What needs to be done:
Reproduce verbatim the portion of the listing that begins with the line containing "Where should I click to: Click the" and ends with the line containing "tap(374, 75)", including both of those lines.

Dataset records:
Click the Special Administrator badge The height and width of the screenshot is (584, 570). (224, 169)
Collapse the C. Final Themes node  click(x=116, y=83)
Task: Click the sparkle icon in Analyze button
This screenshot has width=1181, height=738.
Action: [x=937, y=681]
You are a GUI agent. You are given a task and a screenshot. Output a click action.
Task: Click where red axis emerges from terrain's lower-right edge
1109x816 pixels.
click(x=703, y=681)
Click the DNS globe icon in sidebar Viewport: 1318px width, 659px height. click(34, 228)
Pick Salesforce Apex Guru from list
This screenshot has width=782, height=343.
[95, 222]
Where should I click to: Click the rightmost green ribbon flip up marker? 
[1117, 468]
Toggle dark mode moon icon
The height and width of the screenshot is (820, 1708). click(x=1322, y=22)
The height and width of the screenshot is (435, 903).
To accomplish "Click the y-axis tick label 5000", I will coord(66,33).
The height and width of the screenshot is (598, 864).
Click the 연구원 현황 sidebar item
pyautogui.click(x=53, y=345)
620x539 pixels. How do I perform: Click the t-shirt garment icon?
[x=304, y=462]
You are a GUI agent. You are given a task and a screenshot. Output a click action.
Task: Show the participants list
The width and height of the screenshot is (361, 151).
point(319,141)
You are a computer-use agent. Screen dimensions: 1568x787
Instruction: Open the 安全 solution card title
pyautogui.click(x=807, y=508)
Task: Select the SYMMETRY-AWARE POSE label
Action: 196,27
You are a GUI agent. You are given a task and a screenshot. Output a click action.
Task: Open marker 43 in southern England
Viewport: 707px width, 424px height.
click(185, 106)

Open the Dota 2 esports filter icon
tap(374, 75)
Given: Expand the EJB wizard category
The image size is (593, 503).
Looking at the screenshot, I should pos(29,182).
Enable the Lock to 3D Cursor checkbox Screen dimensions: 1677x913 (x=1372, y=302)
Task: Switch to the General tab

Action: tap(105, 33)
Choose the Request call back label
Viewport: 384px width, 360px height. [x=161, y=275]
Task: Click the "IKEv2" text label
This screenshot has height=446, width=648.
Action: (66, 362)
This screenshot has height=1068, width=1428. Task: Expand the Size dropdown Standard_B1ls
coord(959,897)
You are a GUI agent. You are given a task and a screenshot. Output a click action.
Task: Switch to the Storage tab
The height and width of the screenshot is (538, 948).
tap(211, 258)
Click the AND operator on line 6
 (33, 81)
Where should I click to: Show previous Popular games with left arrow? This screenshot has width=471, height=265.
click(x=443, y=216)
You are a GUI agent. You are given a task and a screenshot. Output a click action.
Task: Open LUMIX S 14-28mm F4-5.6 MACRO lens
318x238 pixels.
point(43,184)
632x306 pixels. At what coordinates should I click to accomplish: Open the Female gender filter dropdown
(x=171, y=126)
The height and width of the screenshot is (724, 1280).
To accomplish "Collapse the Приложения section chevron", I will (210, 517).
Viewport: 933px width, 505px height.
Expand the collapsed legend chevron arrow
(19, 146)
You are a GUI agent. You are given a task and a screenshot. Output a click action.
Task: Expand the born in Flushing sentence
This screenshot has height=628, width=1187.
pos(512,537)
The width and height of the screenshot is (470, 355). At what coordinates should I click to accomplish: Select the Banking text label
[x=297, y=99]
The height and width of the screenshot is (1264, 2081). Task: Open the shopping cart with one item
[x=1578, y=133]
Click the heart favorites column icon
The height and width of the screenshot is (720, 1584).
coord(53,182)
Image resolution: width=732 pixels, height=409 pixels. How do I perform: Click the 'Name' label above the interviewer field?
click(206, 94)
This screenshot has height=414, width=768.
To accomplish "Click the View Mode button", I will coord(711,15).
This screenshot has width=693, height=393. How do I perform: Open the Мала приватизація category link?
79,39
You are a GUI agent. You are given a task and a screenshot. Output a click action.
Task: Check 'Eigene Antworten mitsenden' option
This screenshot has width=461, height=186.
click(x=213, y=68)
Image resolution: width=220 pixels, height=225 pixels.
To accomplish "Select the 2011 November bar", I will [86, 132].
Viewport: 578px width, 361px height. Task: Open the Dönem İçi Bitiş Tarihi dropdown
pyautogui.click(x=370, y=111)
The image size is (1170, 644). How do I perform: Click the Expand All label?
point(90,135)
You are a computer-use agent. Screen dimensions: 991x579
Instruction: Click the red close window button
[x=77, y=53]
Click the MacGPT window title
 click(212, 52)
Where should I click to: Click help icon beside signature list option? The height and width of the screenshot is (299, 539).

Answer below:
Where should I click to: Click the rightmost green ribbon flip up marker? 
[1117, 468]
Toggle dark mode moon icon
The height and width of the screenshot is (820, 1708). click(x=1322, y=22)
The height and width of the screenshot is (435, 903).
To accomplish "Click the y-axis tick label 5000", I will coord(66,33).
The height and width of the screenshot is (598, 864).
Click the 연구원 현황 sidebar item
pyautogui.click(x=53, y=345)
620x539 pixels. How do I perform: Click the t-shirt garment icon?
[x=304, y=462]
You are a GUI agent. You are given a task and a screenshot. Output a click action.
Task: Show the participants list
The width and height of the screenshot is (361, 151).
point(319,141)
You are a computer-use agent. Screen dimensions: 1568x787
Instruction: Open the 安全 solution card title
pyautogui.click(x=807, y=508)
Task: Select the SYMMETRY-AWARE POSE label
Action: 196,27
You are a GUI agent. You are given a task and a screenshot. Output a click action.
Task: Open marker 43 in southern England
Viewport: 707px width, 424px height.
click(185, 106)

Open the Dota 2 esports filter icon
tap(374, 75)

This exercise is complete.